» **What the exercise asks**: From the first entry to the last, repeat them all exactly.

» **Given records**:
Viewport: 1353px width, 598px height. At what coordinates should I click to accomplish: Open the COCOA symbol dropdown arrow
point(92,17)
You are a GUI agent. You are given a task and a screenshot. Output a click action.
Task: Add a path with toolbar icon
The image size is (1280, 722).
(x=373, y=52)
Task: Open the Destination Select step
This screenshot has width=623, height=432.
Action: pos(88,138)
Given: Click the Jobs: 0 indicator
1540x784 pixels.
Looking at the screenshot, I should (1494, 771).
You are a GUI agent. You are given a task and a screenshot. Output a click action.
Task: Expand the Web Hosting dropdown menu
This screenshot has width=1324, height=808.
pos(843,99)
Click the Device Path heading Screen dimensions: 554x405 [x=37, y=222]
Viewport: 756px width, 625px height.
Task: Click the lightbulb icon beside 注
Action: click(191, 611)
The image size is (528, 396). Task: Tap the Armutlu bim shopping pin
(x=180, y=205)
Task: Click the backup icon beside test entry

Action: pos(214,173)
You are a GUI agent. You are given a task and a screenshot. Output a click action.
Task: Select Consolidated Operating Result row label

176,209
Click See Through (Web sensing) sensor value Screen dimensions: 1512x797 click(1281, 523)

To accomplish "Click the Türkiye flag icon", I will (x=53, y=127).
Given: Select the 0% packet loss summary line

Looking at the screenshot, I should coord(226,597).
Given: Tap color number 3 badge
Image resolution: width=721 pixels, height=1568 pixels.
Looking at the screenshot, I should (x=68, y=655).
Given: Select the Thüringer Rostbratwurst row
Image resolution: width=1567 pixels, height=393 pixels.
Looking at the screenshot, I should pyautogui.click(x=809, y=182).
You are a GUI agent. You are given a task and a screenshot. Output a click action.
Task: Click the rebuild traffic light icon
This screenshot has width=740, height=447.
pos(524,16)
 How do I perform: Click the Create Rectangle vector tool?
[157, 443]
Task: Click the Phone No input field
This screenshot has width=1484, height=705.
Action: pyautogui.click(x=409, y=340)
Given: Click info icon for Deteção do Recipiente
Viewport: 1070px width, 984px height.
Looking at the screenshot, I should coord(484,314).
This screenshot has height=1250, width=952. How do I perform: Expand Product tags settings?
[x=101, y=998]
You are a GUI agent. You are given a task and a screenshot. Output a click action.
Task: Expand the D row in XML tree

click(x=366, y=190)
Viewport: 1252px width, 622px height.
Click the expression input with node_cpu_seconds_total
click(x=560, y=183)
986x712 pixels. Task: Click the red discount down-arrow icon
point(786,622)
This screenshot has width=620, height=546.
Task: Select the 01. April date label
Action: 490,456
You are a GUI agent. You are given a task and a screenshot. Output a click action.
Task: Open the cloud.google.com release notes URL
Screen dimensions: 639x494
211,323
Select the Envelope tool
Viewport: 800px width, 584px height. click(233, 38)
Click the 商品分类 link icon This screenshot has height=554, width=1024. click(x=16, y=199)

» **Solution**:
Viewport: 1353px width, 598px height. At what coordinates should I click to accomplish: Open the COCOA symbol dropdown arrow
point(92,17)
You are a GUI agent. You are given a task and a screenshot. Output a click action.
Task: Add a path with toolbar icon
The image size is (1280, 722).
(x=373, y=52)
Task: Open the Destination Select step
This screenshot has width=623, height=432.
Action: pos(88,138)
Given: Click the Jobs: 0 indicator
1540x784 pixels.
Looking at the screenshot, I should (1494, 771).
You are a GUI agent. You are given a task and a screenshot. Output a click action.
Task: Expand the Web Hosting dropdown menu
This screenshot has width=1324, height=808.
pos(843,99)
Click the Device Path heading Screen dimensions: 554x405 [x=37, y=222]
Viewport: 756px width, 625px height.
Task: Click the lightbulb icon beside 注
Action: click(191, 611)
The image size is (528, 396). Task: Tap the Armutlu bim shopping pin
(x=180, y=205)
Task: Click the backup icon beside test entry

Action: pos(214,173)
You are a GUI agent. You are given a task and a screenshot. Output a click action.
Task: Select Consolidated Operating Result row label

176,209
Click See Through (Web sensing) sensor value Screen dimensions: 1512x797 click(1281, 523)

To accomplish "Click the Türkiye flag icon", I will (x=53, y=127).
Given: Select the 0% packet loss summary line

Looking at the screenshot, I should coord(226,597).
Given: Tap color number 3 badge
Image resolution: width=721 pixels, height=1568 pixels.
Looking at the screenshot, I should (x=68, y=655).
Given: Select the Thüringer Rostbratwurst row
Image resolution: width=1567 pixels, height=393 pixels.
Looking at the screenshot, I should pyautogui.click(x=809, y=182).
You are a GUI agent. You are given a task and a screenshot. Output a click action.
Task: Click the rebuild traffic light icon
This screenshot has width=740, height=447.
pos(524,16)
 How do I perform: Click the Create Rectangle vector tool?
[157, 443]
Task: Click the Phone No input field
This screenshot has width=1484, height=705.
Action: pyautogui.click(x=409, y=340)
Given: Click info icon for Deteção do Recipiente
Viewport: 1070px width, 984px height.
Looking at the screenshot, I should coord(484,314).
This screenshot has height=1250, width=952. How do I perform: Expand Product tags settings?
[x=101, y=998]
You are a GUI agent. You are given a task and a screenshot. Output a click action.
Task: Expand the D row in XML tree

click(x=366, y=190)
Viewport: 1252px width, 622px height.
Click the expression input with node_cpu_seconds_total
click(x=560, y=183)
986x712 pixels. Task: Click the red discount down-arrow icon
point(786,622)
This screenshot has width=620, height=546.
Task: Select the 01. April date label
Action: 490,456
You are a GUI agent. You are given a task and a screenshot. Output a click action.
Task: Open the cloud.google.com release notes URL
Screen dimensions: 639x494
211,323
Select the Envelope tool
Viewport: 800px width, 584px height. click(233, 38)
Click the 商品分类 link icon This screenshot has height=554, width=1024. click(x=16, y=199)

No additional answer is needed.